- _課題の指示_:
次の1.～3.が下の墓じまいの費用についての文章と合うか、それぞれ「はい」か「いいえ」で答え、決め手となる文章中の語句をそのまま引用してください。
1. お墓の所有権を誰が承継するかは民法第897条に定められている。
2. 墓じまいの費用は長男・長女だけが負担すべきものである。
3. 改葬の方法によっては、新たにお墓を建てた時の倍の費用がかかる。

=== ページ抜粋 ===

また、改葬の方法によっては、新たにお墓を建てた時と同じくらい費用がかかります。
ではその費用を誰が負担すべきなのか、もし払えないほど高額になった場合はどうすれば良いのか、墓じまいの費用について詳しく解説します。
誰が払うべきなのか、親戚同士で無用なトラブルを生まないためにも、しっかりと計画を立ててから進めていくことが大切です。
Contents
墓じまいの費用は誰が払うべきか?
墓じまいを行うときには、誰が費用を負担すべきなのでしょうか?
言い出した人か、それとも本家の人か、特に継ぐ人がいない場合には迷うところだと思います。
一般的には祭祀主宰者が負担することが多いです。しかし今は時代も変わってきていますので、必ずしもそうしなければならないというわけではありません。
お墓を継ぐ立場の人(祭司継承者)
まず、お墓の継承者は誰なのかをはっきりさせましょう。お墓を継ぐ人を、法律上「祭祀主宰者(祭祀継承者)」といい、お葬式を取り仕切り、この人がご先祖さまの供養を行います。
一般的には祭祀主宰者がお墓のすべてを管理していますので、墓じまいの費用も負担することが多いです。
それは、「お墓の所有権は祭祀を主宰すべき者が承継する」と民法第897条に定められているからです。所有権のある人が費用を負担するというのが一般的な考え方です。
これまでは地域の慣習に従って、長男や長女、もしくは本家を継ぐ人が祭祀主宰者であり、お墓関連の費用を払うことが多かったでしょう。
現在でも、その家を継ぐ人が同時にお墓も継ぐことが多いので、一家の長となるべき人が負担するというケースが多いです。
親戚と負担を分け合うことも考える
とはいえ、もう「家を継ぐ」という考え方自体が古くなってきています。核家族化が進み、誰が家を継ぐのかということも明らかではないことから、墓じまいという新たな課題が生まれてきているのです。
その背景を考えれば、なにも長男・長女だけが負担すべきものではありません。
今あるお墓に関わっている家族、親戚みんなで負担するという考え方もあります。
しかし、これまで通り長男・長女が継ぐべきと考えている年配の人も少なくありませんので、墓じまいの趣旨を丁寧に話し、みんなに理解を求めることが大切です。

=== データ欄 ===

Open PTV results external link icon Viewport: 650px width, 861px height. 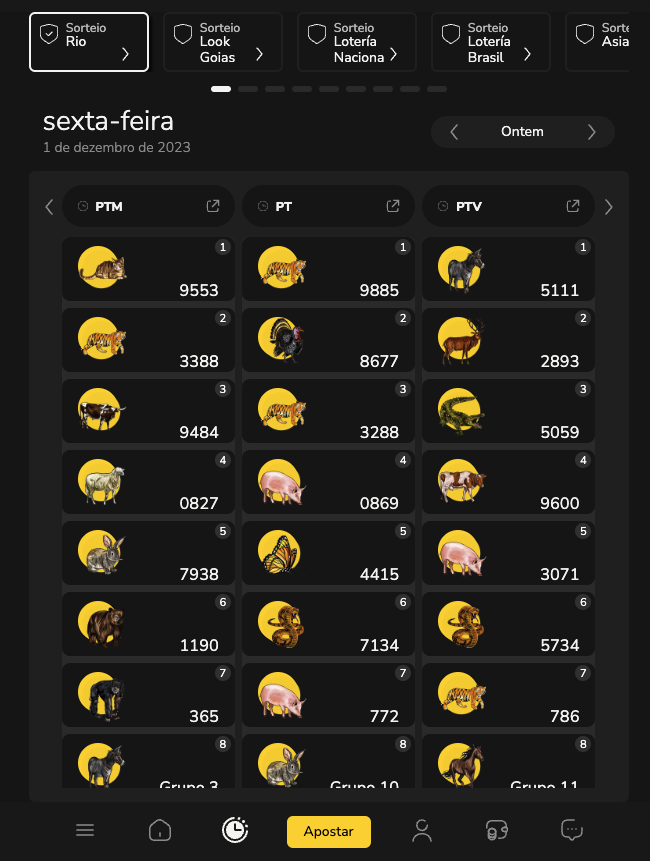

===

- _課題への解答_:
1. はい。『「お墓の所有権は祭祀を主宰すべき者が承継する」と民法第897条に定められているからです』
2. いいえ。「なにも長男・長女だけが負担すべきものではありません」
3. いいえ。「新たにお墓を建てた時と同じくらい費用がかかります」